Lorsque les fourrures de chauderons ou d’autres ouvrages ont reçu leur principale façon aux batteries, on les rapporte à la fonderie, où on les finit, en effaçant au marteau les marques de la batterie, & en leur donnant le poli qu’elles peuvent prendre.

Dans presque toutes les fourrures il y a des pieces dont les parties ont été plus comprimées que d’autres, qui ont des pailles ou autres défauts ; de sorte que quand on les déboîte, on en trouve de percées, & même en assez grand nombre. Voici comment on y remet des pieces.

On commence par bien nettoyer le trou, en séparant tout le mauvais cuivre & arrachant les bords avec des pinces quand la piece a peu d’épaisseur, ou les coupant à la cisaille quand la piece est sorte ; ensuite on martele sur l’enclume les bords du trou, les rendant unis & égaux ; on a une piece de l’épaisseur convenable ; on l’applique au trou à boucher ; on prend une pointe, & suivant avec cette pointe les bords du trou, on trace sa figure sur la piece. A cette figure on en circonscrit sur la piece une pareille, qui l’excede d’environ deux lignes. On coupe la piece sur ce second trait ; on la dentelle sur toute sa circonférence, & les dents atteignent le premier trait. On replie ces dents alternativement & en sens contraire. On applique ainsi la piece au trou ; on rabat les dents qui serrent les bords du trou en dessus & en dessous ; on rebat sur l’enclume, & l’on soude le tout ensemble.

La soudure se fait d’une demi-livre d’étain fin d’Angleterre, de 30 livres de vieux cuivre & de 7 livres de zinc ; on fait fondre le mélange. Après la fusion on le coule par petites portions dans un vaisseau plein d’eau, qu’on remue afin d’occasionner la division. Cela fait on retire la soudure de l’eau, & on la pulvérise en la battant dans des mortiers de fer. On la passe pulvérisée par de petits cribles, qui en déterminent la finesse. Il en faut de différentes grosseurs, selon les différentes épaisseurs des ouvrages à souder.

Pour faire tenir la soudure sur les dents de la piece à souder, on en fait une pâte avec de l’eau commune, & partie égale de borax ; on en forme une traînée sur la dentelure ; on laisse sécher la traînée ; puis on passe la piece au feu, ou on la laisse jusqu’à ce que l’endroit à reboucher ait rougi.

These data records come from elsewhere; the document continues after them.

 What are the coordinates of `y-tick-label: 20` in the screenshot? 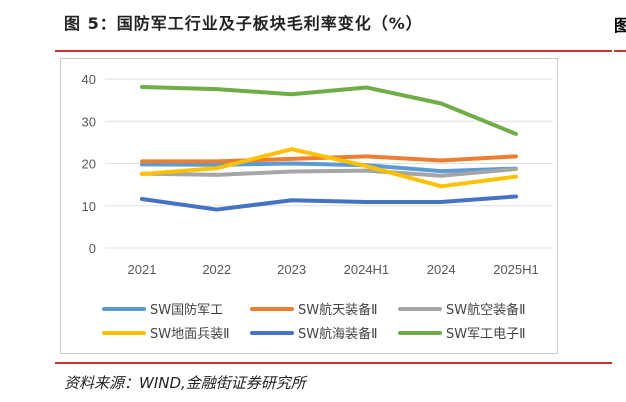 It's located at (89, 164).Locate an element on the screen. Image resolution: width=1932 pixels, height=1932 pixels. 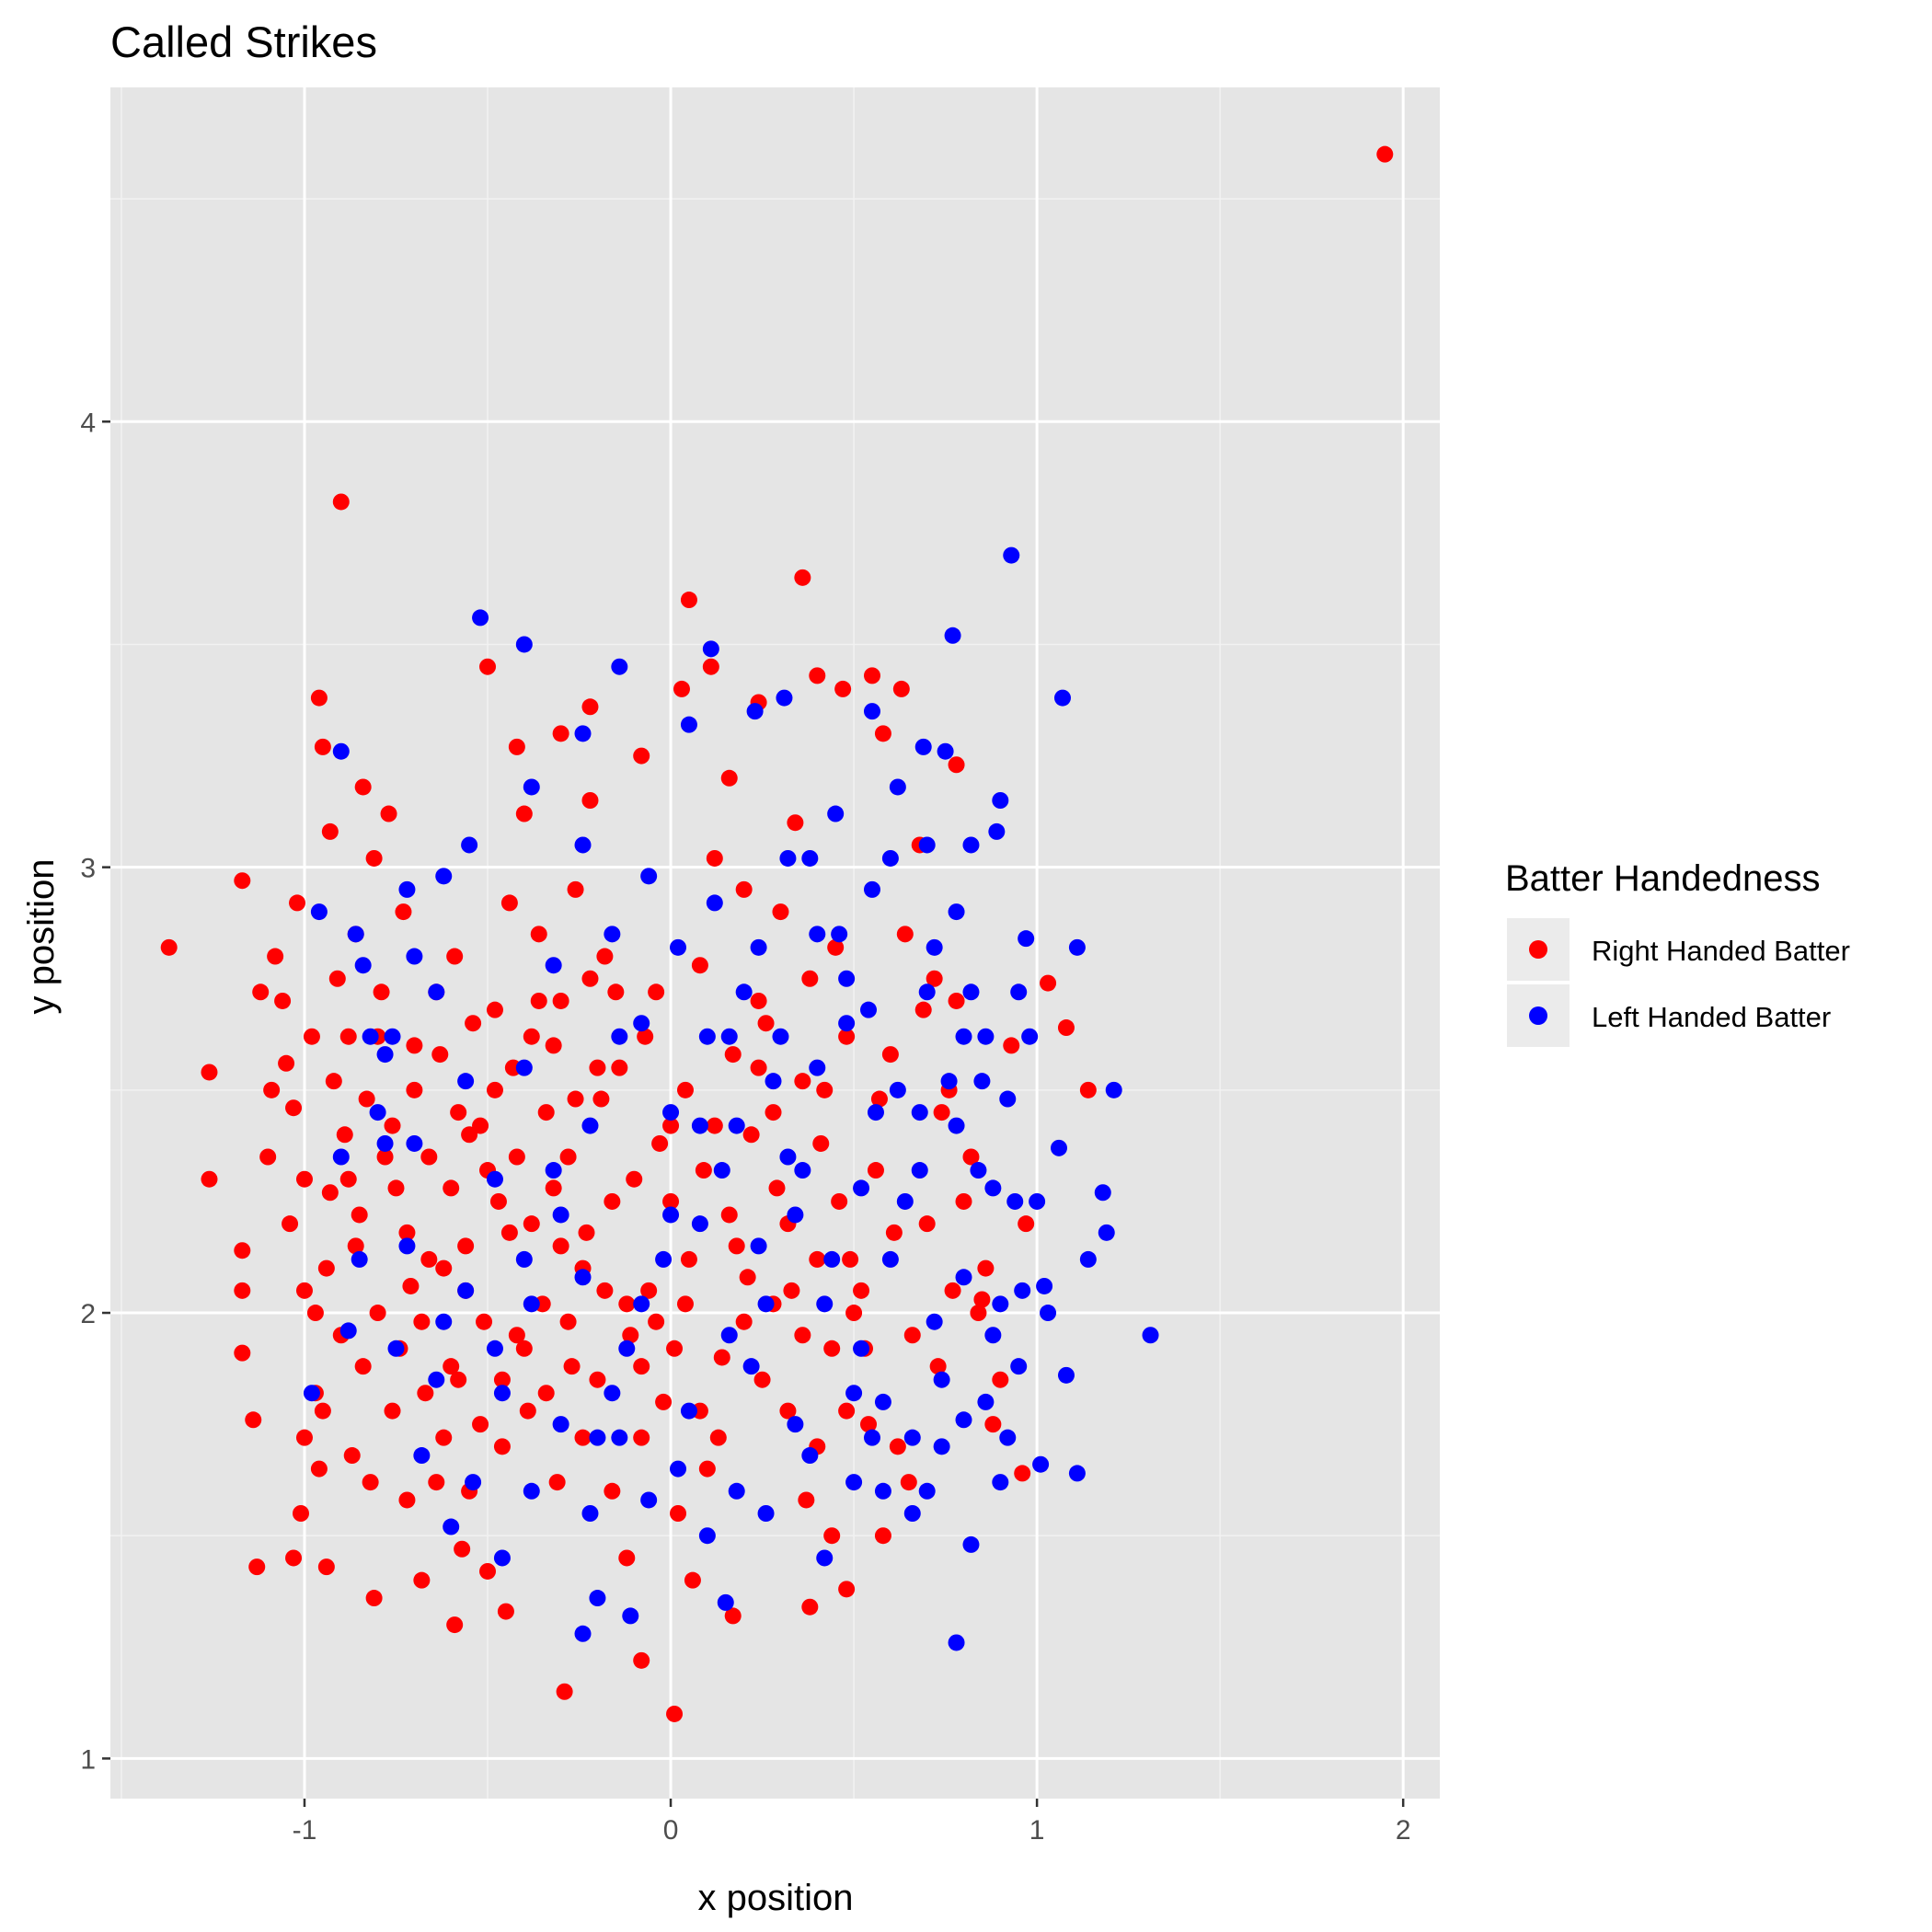
legend-marker-left-handed is located at coordinates (1538, 1016).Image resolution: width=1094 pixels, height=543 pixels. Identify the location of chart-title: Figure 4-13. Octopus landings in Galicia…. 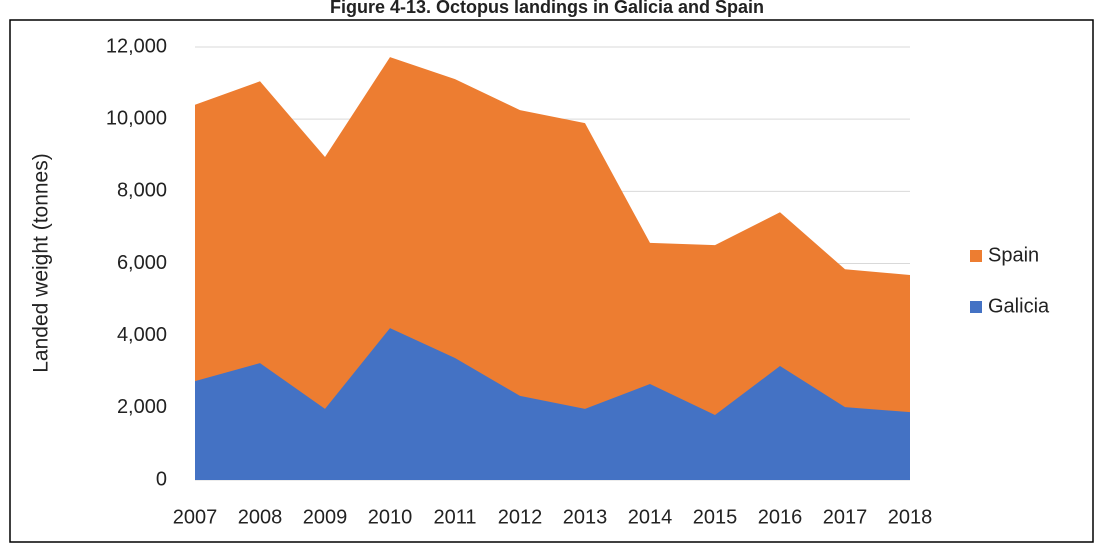
(547, 8).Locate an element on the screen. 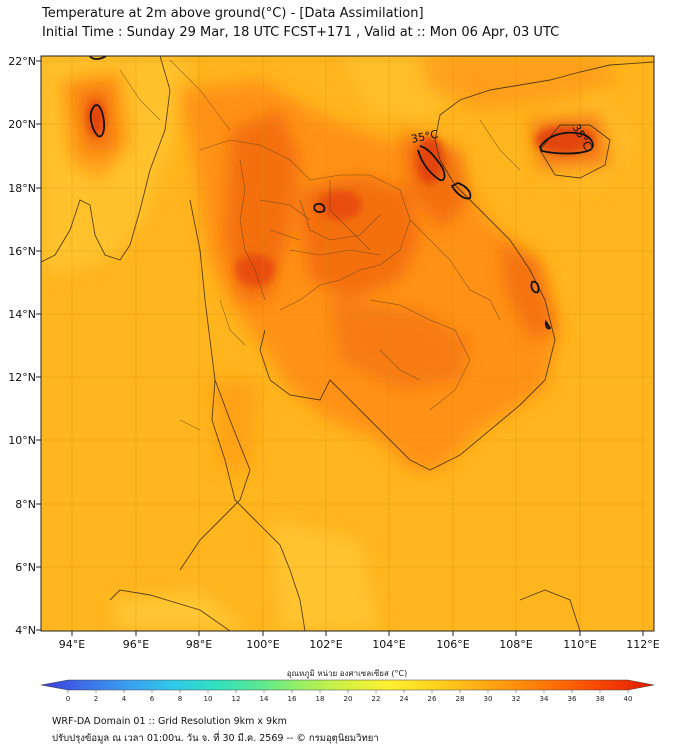  colorbar-tick-label: 28 is located at coordinates (460, 699).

Mais comme la couleur de la soudure differe de celle du cuivre, pour l’empêcher de paroître on a une eau rousse épaisse, faite de terre de potier & de soufre, détrempés avec de la biere, qu’on applique sur la soudure ; ensuite on remet au feu, qui rend au tout une couleur si égale, qu’il faut être du métier pour découvrir ce défaut, sur-tout après que l’ouvrage a été frotté avec des bouchons d’étoffe imbibés d’eau & de poussiere ramassée sur le plancher même de l’attelier. D’ailleurs, soit par économie, soit par propreté, soit pour pallier les défauts, après qu’on a battu les pieces on les passe au tour.

Ce tour n’a rien de particulier ; c’est celui des potiers d’étain. Deux poupées contiennent un arbre garni d’un rouet de poulie, sur laquelle passe une corde sans fin, qui va s’envelopper aussi sur une grande roue, qui se meut par une manivelle. Le bout de l’arbre qui tient à la poupée est en pointe ; l’autre bout porte un plateau rond & un peu concave, sur lequel on fixe le fond du chauderon par une piece destinée à cet usage, dont la grande barre est concave.